仰向けの妹が、胸の上で手を組んで、まるで在りし日に木陰で午睡をとっていたときのように、眠っているように見えた。ひくりと心臓が震えた。それだけだった。彼は妹が物言わぬ躯になったことを静かに認めた。半ば水に沈んでいた妹の身体を抱き起こす。妹の肌の深いところから熱が去っていくのを感じる。
「教えてくれ」
妹の額にはりついていた髪を丁寧に払い除ける。美しい寝顔だ。真闇の夜だというのに、妹の顔は輝いて見えた。

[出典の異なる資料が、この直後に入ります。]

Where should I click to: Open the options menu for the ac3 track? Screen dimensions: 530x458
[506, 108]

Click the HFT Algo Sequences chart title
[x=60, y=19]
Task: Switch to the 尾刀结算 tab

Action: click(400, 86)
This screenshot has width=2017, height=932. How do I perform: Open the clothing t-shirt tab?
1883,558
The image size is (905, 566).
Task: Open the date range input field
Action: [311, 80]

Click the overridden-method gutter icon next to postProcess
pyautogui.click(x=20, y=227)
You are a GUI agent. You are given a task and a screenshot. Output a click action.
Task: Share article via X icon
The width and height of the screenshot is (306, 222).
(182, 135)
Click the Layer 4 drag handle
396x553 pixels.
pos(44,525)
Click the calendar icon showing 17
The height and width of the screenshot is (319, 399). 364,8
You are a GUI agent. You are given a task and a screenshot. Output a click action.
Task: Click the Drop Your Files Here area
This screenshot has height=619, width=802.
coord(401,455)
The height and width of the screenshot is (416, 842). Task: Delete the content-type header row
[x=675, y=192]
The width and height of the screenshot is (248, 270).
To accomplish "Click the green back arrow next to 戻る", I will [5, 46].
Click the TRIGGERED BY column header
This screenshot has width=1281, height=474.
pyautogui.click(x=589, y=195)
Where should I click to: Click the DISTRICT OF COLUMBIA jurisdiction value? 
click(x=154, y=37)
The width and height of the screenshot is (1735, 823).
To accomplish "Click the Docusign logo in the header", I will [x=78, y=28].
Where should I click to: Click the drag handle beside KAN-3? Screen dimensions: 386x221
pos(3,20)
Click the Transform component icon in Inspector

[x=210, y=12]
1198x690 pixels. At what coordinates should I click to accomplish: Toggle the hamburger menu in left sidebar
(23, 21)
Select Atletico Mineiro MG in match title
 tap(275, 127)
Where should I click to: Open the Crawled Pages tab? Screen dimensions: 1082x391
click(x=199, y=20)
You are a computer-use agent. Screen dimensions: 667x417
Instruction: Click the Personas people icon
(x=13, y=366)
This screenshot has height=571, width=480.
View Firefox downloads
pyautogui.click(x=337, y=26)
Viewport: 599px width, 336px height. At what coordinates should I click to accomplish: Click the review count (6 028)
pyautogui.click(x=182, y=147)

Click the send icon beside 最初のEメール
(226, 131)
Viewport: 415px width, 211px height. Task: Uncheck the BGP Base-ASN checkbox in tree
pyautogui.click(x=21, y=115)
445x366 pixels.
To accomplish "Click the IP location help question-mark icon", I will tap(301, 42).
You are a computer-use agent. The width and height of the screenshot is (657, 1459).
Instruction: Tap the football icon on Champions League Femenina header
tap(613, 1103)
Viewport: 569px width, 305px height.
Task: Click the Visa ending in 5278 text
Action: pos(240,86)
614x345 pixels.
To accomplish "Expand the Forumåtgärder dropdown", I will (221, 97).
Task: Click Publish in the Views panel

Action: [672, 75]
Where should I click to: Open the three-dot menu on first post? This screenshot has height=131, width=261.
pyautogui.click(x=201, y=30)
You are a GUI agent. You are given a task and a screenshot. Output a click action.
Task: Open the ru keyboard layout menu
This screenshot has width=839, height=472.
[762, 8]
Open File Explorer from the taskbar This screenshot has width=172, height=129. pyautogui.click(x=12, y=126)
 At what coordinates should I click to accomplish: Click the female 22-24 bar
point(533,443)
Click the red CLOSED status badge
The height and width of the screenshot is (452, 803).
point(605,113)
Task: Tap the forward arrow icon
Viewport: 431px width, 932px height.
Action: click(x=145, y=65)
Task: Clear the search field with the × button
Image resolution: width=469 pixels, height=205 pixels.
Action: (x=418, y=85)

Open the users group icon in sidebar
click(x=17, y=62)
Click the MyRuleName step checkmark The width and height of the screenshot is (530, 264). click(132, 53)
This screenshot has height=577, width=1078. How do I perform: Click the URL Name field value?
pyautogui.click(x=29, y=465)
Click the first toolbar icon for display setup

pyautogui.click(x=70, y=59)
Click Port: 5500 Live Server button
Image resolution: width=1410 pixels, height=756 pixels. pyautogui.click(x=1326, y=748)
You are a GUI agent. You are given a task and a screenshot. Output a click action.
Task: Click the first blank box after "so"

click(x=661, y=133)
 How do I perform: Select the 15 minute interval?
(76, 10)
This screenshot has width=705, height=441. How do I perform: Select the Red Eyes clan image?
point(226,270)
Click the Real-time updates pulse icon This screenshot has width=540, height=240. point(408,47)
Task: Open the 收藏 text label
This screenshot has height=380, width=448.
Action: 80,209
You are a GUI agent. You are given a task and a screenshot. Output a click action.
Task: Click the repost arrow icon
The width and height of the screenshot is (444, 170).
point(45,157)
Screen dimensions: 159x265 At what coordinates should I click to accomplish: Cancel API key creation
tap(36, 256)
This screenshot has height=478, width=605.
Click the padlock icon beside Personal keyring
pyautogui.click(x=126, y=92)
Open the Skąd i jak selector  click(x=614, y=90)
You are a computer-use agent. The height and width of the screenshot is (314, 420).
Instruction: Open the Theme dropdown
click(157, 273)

「悪魔を殺せば、おれはまた生まれ変わることができるか?」
悪魔を殺す、と口にしたとき、尋常ならざる胸の高鳴りを彼は感じた。かつて妹の声を聞いたときにしか憶えなかったはずの感慨は、こんなところに棲みついた。
「役目を果たして、空っぽになるのか? それとも、また人間みたいになれるのか? 本当におまえの兄をしていた頃みたいに」
川の水がひたひたと彼を侵食していく。外套はすっかり水を吸い上げ、彼はほとんどずぶ濡れのまま、見えない神に祈りを捧げた。妹に言われるがまま、彼は悪魔殺しに生まれ変わってしまった。それは認める。
(だから……せめて)
急激に、眠りの魔手が彼の袖を引いた。
(最後の夜くらい、幸せな夢を見させてくれ)
閉じたまぶたの裏に、彼は必死で一本の木の姿を描いた。二人で語らった木陰。幸せの全てを詰め込んだ象徴にすがりつく。
彼の望んだやすらかな眠りは、しかし、ほどなくして終った。まぶたの裏までずうずうしく侵入してきたそいつは、思い出の木陰にいた彼を巨大な爪先でつまみ上げると、遠く遙かなる珪化木の城へと連れ去ったのだった。